In the listing beneath this line, copy exactly the lines starting with the one containing "Task: Open the statistics bar chart icon" and going on through the one containing "Click the 更改资料".

※

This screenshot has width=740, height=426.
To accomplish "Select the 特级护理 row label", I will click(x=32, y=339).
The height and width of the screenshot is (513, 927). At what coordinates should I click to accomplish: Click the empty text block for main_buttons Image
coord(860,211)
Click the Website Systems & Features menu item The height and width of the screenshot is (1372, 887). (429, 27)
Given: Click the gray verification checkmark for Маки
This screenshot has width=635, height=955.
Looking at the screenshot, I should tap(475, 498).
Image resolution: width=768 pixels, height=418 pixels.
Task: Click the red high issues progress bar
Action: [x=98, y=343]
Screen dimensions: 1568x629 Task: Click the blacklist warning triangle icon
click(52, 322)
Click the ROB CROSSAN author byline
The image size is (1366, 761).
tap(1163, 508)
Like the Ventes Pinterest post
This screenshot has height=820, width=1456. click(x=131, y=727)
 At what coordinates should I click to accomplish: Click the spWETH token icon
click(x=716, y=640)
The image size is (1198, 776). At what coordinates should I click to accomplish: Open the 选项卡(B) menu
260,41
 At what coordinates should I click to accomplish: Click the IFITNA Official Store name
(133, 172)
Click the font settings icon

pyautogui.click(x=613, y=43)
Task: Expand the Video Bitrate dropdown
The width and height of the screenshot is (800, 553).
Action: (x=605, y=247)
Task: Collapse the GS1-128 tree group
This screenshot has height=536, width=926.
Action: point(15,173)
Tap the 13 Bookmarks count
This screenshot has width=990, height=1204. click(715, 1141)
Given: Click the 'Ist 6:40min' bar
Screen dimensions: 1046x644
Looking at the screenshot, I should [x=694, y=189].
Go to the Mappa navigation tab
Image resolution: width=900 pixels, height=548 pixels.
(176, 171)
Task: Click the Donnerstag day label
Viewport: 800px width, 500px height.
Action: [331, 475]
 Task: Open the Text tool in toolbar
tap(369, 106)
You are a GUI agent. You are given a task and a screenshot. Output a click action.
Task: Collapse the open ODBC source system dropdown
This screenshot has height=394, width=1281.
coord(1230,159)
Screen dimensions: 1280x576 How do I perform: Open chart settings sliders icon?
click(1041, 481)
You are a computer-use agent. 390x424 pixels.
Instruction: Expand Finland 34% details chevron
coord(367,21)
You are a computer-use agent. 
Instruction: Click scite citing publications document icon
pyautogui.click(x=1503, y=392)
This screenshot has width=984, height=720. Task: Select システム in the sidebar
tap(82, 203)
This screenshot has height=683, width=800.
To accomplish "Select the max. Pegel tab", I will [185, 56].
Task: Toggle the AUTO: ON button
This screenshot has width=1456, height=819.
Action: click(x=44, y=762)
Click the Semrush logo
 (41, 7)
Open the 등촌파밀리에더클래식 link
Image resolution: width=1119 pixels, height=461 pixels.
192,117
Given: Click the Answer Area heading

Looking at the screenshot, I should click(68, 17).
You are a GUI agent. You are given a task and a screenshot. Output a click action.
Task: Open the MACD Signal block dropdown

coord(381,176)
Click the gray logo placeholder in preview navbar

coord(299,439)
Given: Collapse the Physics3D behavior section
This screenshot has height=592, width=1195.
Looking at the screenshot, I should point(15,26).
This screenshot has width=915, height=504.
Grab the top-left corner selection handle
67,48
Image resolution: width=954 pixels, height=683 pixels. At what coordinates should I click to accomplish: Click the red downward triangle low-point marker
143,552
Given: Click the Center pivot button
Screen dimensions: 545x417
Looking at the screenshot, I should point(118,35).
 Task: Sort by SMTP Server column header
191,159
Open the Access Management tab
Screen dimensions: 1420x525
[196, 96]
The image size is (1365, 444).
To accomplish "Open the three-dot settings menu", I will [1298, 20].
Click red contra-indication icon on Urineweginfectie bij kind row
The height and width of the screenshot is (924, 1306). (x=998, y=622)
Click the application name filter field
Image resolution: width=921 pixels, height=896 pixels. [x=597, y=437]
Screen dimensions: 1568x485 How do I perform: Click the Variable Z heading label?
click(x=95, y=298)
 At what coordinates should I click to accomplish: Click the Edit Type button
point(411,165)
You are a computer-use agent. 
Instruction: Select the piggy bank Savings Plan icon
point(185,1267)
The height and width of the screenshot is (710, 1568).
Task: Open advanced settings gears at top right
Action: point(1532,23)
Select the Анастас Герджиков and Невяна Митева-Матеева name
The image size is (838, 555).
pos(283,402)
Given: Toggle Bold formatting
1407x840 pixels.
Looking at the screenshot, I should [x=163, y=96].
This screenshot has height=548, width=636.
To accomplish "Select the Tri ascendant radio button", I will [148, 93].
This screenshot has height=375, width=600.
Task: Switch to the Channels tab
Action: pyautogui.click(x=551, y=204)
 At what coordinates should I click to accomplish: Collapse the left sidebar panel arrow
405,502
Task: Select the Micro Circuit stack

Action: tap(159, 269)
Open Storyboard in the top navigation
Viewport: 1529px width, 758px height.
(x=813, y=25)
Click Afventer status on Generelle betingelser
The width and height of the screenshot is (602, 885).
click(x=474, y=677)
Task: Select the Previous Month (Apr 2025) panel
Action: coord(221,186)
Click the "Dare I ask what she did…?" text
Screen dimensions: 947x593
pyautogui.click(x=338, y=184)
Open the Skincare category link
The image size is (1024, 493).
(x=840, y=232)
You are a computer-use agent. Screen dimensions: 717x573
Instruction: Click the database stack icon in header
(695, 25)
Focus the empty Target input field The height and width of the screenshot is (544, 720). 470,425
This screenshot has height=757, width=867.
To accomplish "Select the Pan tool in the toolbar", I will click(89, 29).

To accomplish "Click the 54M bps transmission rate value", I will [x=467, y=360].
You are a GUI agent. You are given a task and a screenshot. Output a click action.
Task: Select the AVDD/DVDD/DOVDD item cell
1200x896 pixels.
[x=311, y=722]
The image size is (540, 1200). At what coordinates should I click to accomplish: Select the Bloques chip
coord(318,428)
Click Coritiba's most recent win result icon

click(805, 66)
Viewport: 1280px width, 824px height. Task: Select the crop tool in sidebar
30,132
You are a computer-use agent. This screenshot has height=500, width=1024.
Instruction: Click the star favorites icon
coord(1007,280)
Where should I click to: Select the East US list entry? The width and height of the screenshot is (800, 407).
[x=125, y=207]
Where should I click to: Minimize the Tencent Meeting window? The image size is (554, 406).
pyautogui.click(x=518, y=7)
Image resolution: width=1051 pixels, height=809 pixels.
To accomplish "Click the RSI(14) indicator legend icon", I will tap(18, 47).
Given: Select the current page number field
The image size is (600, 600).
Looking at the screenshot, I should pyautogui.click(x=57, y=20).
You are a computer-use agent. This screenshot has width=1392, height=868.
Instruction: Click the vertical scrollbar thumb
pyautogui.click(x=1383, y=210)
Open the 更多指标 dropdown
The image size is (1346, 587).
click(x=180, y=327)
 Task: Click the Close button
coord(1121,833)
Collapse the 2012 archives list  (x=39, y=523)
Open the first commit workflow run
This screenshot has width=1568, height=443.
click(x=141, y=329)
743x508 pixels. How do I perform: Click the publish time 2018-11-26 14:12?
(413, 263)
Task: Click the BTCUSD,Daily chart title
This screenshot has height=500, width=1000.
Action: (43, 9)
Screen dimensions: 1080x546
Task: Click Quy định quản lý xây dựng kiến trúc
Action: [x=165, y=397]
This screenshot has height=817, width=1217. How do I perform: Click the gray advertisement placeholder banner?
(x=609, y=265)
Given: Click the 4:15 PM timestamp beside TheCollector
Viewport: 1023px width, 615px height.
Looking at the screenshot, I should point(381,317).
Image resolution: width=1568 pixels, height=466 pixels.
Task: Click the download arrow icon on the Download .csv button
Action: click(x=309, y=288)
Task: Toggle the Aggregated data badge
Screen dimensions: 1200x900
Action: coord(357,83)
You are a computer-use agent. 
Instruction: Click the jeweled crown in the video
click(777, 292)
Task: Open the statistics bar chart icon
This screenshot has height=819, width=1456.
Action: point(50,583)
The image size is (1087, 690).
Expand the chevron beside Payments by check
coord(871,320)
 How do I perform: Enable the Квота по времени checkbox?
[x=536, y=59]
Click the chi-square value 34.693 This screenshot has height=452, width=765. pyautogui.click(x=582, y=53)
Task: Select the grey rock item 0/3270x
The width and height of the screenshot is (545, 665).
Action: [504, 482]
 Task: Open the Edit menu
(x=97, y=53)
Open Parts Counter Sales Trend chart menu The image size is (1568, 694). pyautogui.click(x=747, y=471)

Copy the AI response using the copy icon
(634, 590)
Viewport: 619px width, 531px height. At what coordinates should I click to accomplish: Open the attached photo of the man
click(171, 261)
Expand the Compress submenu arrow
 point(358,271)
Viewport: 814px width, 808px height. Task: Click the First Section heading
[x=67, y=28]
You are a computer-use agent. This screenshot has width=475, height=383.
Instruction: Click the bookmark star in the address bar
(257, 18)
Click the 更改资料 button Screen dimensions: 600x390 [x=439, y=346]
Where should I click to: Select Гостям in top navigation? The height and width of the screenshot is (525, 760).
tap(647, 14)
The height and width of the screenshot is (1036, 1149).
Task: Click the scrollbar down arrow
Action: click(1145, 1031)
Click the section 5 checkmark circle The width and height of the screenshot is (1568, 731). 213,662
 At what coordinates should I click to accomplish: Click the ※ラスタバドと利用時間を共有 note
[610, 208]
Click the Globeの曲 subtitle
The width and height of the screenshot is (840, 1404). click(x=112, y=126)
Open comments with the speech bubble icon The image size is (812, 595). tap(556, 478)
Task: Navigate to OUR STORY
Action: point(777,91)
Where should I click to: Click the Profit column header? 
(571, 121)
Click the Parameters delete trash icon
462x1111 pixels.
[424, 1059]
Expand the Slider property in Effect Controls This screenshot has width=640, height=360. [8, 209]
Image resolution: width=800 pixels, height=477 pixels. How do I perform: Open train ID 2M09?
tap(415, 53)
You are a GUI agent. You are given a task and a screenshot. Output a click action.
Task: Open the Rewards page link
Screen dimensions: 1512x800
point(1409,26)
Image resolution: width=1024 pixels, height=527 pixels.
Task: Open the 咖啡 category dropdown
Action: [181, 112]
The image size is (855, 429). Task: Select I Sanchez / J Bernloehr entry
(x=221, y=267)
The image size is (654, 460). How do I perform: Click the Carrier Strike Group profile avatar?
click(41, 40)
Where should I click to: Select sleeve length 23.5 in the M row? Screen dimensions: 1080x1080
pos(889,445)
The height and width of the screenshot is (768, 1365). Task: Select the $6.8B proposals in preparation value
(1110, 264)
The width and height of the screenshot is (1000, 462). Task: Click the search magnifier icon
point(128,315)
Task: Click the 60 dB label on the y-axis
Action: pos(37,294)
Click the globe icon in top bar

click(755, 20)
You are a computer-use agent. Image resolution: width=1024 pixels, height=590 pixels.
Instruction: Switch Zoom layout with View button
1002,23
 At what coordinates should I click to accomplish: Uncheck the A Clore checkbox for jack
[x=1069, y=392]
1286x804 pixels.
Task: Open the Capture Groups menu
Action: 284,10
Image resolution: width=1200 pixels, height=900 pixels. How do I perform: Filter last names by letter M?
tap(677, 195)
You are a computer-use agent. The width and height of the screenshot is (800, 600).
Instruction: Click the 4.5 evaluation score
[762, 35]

※

[OUTPUT OF THE TASK]
Task: Open the statistics bar chart icon
This screenshot has height=819, width=1456.
Action: point(50,583)
The image size is (1087, 690).
Expand the chevron beside Payments by check
coord(871,320)
 How do I perform: Enable the Квота по времени checkbox?
[x=536, y=59]
Click the chi-square value 34.693 This screenshot has height=452, width=765. pyautogui.click(x=582, y=53)
Task: Select the grey rock item 0/3270x
The width and height of the screenshot is (545, 665).
Action: [504, 482]
 Task: Open the Edit menu
(x=97, y=53)
Open Parts Counter Sales Trend chart menu The image size is (1568, 694). pyautogui.click(x=747, y=471)

Copy the AI response using the copy icon
(634, 590)
Viewport: 619px width, 531px height. At what coordinates should I click to accomplish: Open the attached photo of the man
click(171, 261)
Expand the Compress submenu arrow
 point(358,271)
Viewport: 814px width, 808px height. Task: Click the First Section heading
[x=67, y=28]
You are a computer-use agent. This screenshot has width=475, height=383.
Instruction: Click the bookmark star in the address bar
(257, 18)
Click the 更改资料 button Screen dimensions: 600x390 [x=439, y=346]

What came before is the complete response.